People of Michigan v. Russell Humes
330780
Mich. Ct. App.Apr 20, 2017Background
- Defendant Russell Humes drifted across lanes while driving on 19 Mile Road and collided head‑on with an oncoming vehicle; the other driver died.
- At the hospital, a serum blood test for medical purposes showed a blood‑alcohol level of .06; defendant had told staff he took Lyrica and Prozac and denied drinking.
- Defendant pleaded guilty to violating licensing restrictions; a jury convicted him of reckless driving causing death and acquitted him of OWI causing death.
- At sentencing the trial court assessed OV 3 (50 points) and OV 18 (5 points) based on evidence of visible impairment and the hospital blood test.
- On appeal defendant argued trial counsel was ineffective for (1) stipulating to the hospital serum blood test rather than challenging its reliability/chain of custody, and (2) failing to object to scoring OV 3 and OV 18.
- The Court of Appeals affirmed, holding defendant failed to establish a factual predicate for an ineffective‑assistance claim and that the OV scores were supported by a preponderance of the record evidence.
Issues
| Issue | Plaintiff's Argument | Defendant's Argument | Held |
|---|---|---|---|
| Did counsel err by stipulating to hospital serum blood test results? | Prosecution: hospital test admissible under statute and record shows no deviation or chain‑of‑custody defect. | Humes: hospital serum testing is less reliable than state whole‑blood testing and chain of custody/accuracy should have been challenged. | Counsel’s stipulation was reasonable; defendant offered no record evidence of unreliability or chain‑of‑custody flaw, so he failed to show prejudice. |
| Did counsel err by not objecting to OV 3 scoring (physical injury/death)? | Prosecution: OV 3 properly scored based on death and evidence of visible impairment from driving conduct and BAC evidence. | Humes: OV 3 requires proof of influence/visible impairment specific to the sentencing offense; he was acquitted of OWI causing death. | OV 3 was properly scored by preponderance: driving behavior and BAC supported visible impairment during the sentencing offense; objection would have been futile. |
| Did counsel err by not objecting to OV 18 scoring (operator’s ability)? | Prosecution: OV 18 may consider all record evidence; defendant’s erratic driving and BAC support 5 points. | Humes: No evidence he was visibly impaired during the sentencing offense; impairment relates only to OWI charge. | OV 18 scoring was supported by record; visible impairment was evidenced by conduct at time of collision, so counsel was not ineffective. |
| Is defendant entitled to a Ginther hearing or new trial to develop ineffective‑assistance claims? | Prosecution: claims are not preserved and lack record support; remand unnecessary. | Humes: sought remand for evidentiary hearing to support his allegations. | Court denied remand; because defendant failed to establish factual predicate on record, claim review limited and failed. |
Key Cases Cited
- People v. Petri, 279 Mich. App. 407 (appellate standard for preserving ineffective‑assistance claims) (discusses preservation).

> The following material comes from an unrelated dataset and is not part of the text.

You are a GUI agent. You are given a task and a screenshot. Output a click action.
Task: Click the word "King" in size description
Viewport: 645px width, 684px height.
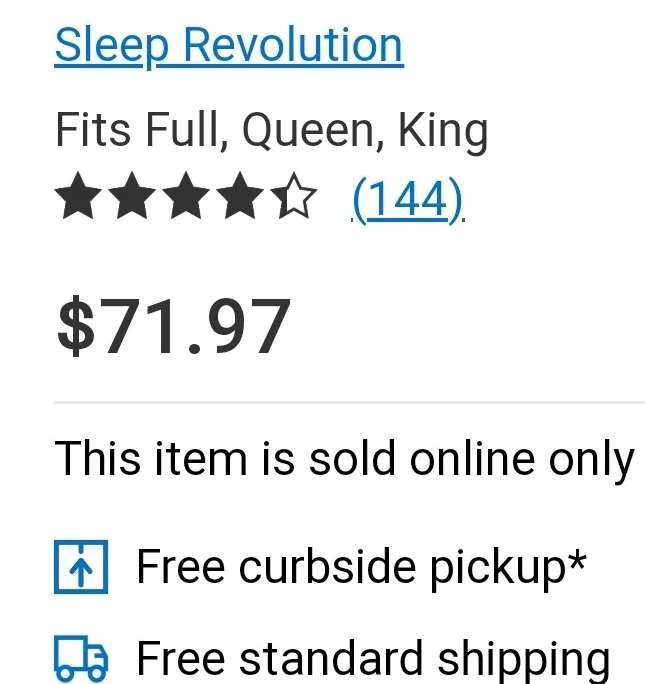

- People v. Lockett, 295 Mich. App. 165 (ineffective‑assistance two‑prong test and presumption of effective counsel).
- People v. Carbin, 463 Mich. 590 (defendant bears burden to establish factual predicate for ineffective‑assistance claim).
- People v. Fosnaugh, 248 Mich. App. 444 (admissibility of medical chemical tests requires relevance and reliability; suppression only for rule deviations).
- People v. Osantowski, 481 Mich. 103 (sentencing variables determined by preponderance of record evidence).
- People v. McGraw, 484 Mich. 120 (court may consider all record evidence when scoring guidelines).